A simple framework based on my short taxonomy of open source strategies (specifically applied to machine learning models).
Dimensions of what you can open-source:
- A paper that describes the algorithm
- the code that implements the algorithm
- The model weights (and the code)
- The training data, model weights, and code
Under varying levels of licensing
- Copyleft (i.e., you can use but derived works must be open-sourced)
- Permissive (might retain some rights but usable in commercial derivatives without OSS)
Some newer restrictions
- “No competing models” (OpenAI)
- “No copying if you offer it as a managed service” (e.g., Elastic)
- Academic/non-commercial (LLaMA)
What should you choose? Non-exhaustive list of a few examples
You have proprietary data, but not enough resources or expertise. Twitter’s model features are probably not relevant to many other businesses. Even if you deployed Twitter’s ranking algorithms, you would still need to figure out a way to break down Twitter’s network effects and decade of proprietary data.
You want to recruit and retain top researchers. The best researchers want to publish their work. Combined with the resources and data from the large tech companies, researchers might accomplish more in an industry lab than academic one. Even Apple has relaxed its insistence on secrecy to retain top talent.

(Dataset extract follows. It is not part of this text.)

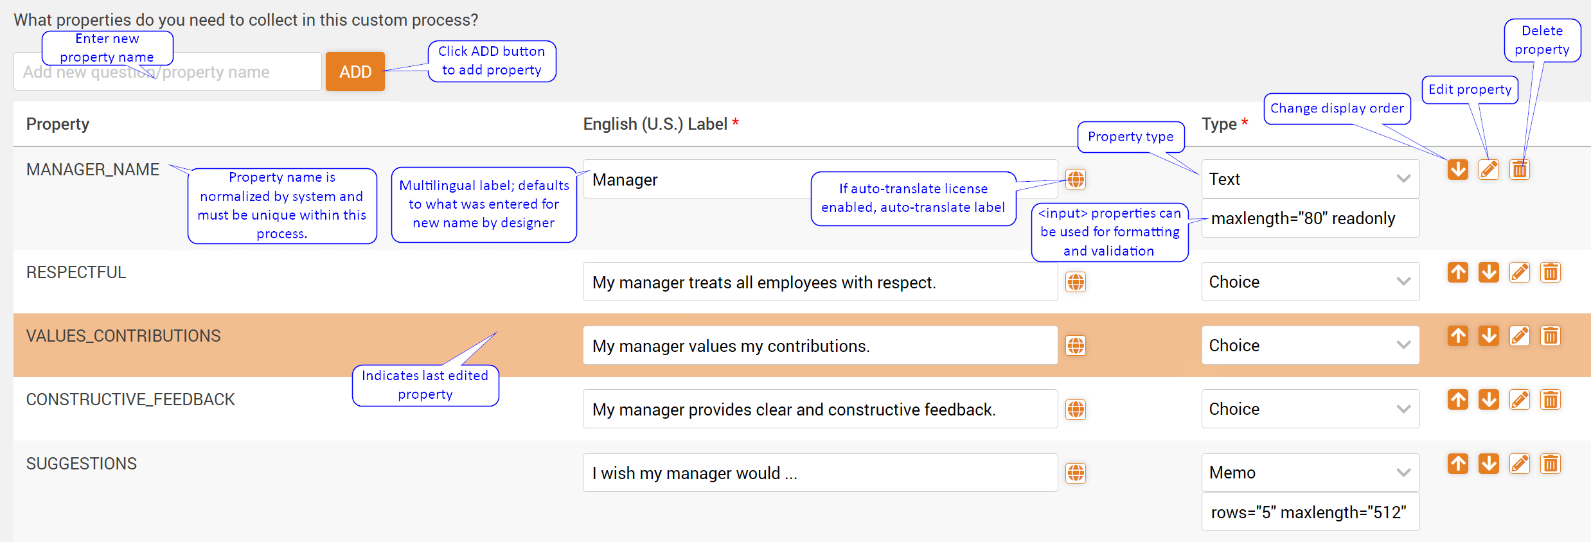
Task: Auto-translate the constructive feedback label
Action: [x=1075, y=409]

You sell hardware or cloud resources. Commoditize your complement. If you sell GPUs or cloud resources, you want the greatest number of organizations to be running large custom training jobs, inference and everything else.
You have no distribution but have a breakthrough insight. Open-source provides a level of distribution when you have none. Stability Diffusion (Stability AI) grew on this principle. Distribution is often the hardest part.